Emmanuel Macron a répondu aux questions de jeunes sur YouTube. Il s'est notamment exprimé sur l'article 13 et la question des droits d'auteur.

Vendredi 24 mai, Emmanuel Macron a participé à un débat loin des plateaux télévisés. C’est sur la chaîne YouTube d’Hugo Travers, HugoDécrypte, qu’il a répondu à des questions en direct, durant près d’une heure. Il a notamment évoqué la question de la protection des droits d’auteur sur Internet, et le controversé article 13 de la directive européenne sur les droits d’auteur.

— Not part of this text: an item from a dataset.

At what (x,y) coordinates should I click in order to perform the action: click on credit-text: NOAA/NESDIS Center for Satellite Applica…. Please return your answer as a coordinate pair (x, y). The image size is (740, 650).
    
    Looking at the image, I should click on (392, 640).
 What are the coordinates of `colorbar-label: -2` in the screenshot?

L’article 13 continue d’inquiéter

Hugo Travers est un vidéaste spécialisé dans les sujets d’actualité, notamment politiques. Il avait déjà co-organisé il y a quelques mois un débat sur la plateforme de streaming Twitch, durant lequel plusieurs ministres répondaient aux questions des jeunes citoyens. Ce vendredi, c’est Emmanuel Macron qu’il a reçu sur sa chaîne YouTube. L’interview qu’il promettait « sans filtre » est disponible en replay dans son intégralité :

Après avoir encouragé les jeunes à aller voter aux Européennes et avoir parlé du climat — des manifestations contre le changement climatique avaient eu lieu quelques heures plus tôt –, il a répondu à la question d’un internaute sur l’article 13.

L’article 13 est un article controversé qui fait partie de la directive européenne sur les droits d’auteurs. Celle-ci a été définitivement adoptée, mais elle doit encore être appliquée dans les pays membres de l’Union.

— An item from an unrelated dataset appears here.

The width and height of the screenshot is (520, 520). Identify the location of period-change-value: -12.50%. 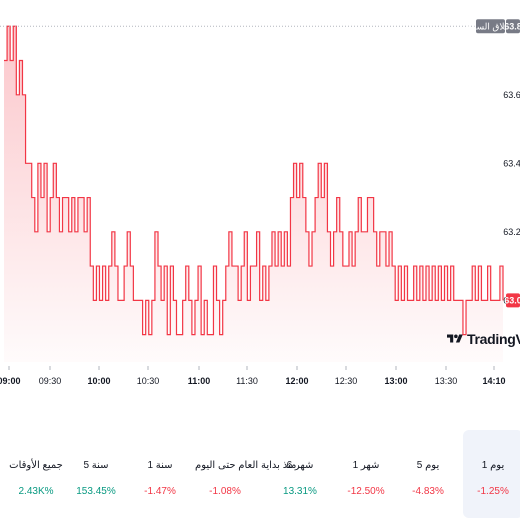
(366, 492).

L’article vise à mieux protéger les auteurs sur Internet en leur garantissant une meilleure protection et une plus juste rémunération sur leurs œuvres. Il fait polémique car les outils nécessaires à son application, notamment le filtrage des contenus avant leur publication, pourraient avoir de nombreux effets négatifs, comme on vous l’expliquait dans un article dédié.

Un internaute s’est donc inquiété de ces effets sur la publication de vidéos sur YouTube (à regarder ici à partir de 15 minutes). Emmanuel Macron a répondu en disant qu’il n’y aurait pas de « blocage » des contenus publiés en ligne mais seulement une « forme de filtrage ». Il n’a pas précisé quelle forme il prendrait ni à quel point il pourrait être restrictif.

Un filtrage, mais pas de blocage

Il s’est réjouit des personnes qui diffusent des vidéos « depuis leur chambre  » — qui sont également des auteurs au regard de la loi — puis les a opposé aux auteurs, notamment les journalistes qui « créent quelque chose qui a de la valeur », pour justifier de la nécessité de la directive européenne. « Si je peux prendre ce qu’ils écrivent et le diffuser en direct sans rien payer, l’auteur ne pourra plus vivre, et donc il n’y aura plus de journaux pour envoyer un journaliste sur le théâtre d’opérations », a-t-il dit.

Lors du débat au Parlement sur l’article 13. // Source : Capture d’écran Numerama

Selon lui, Internet est peu à peu en train de devenir «  une formidable librairie, mais où personne n’achète de livre  ». Si l’on ne durcit pas ses règles, « on va tuer les auteurs », assure le chef de l’État.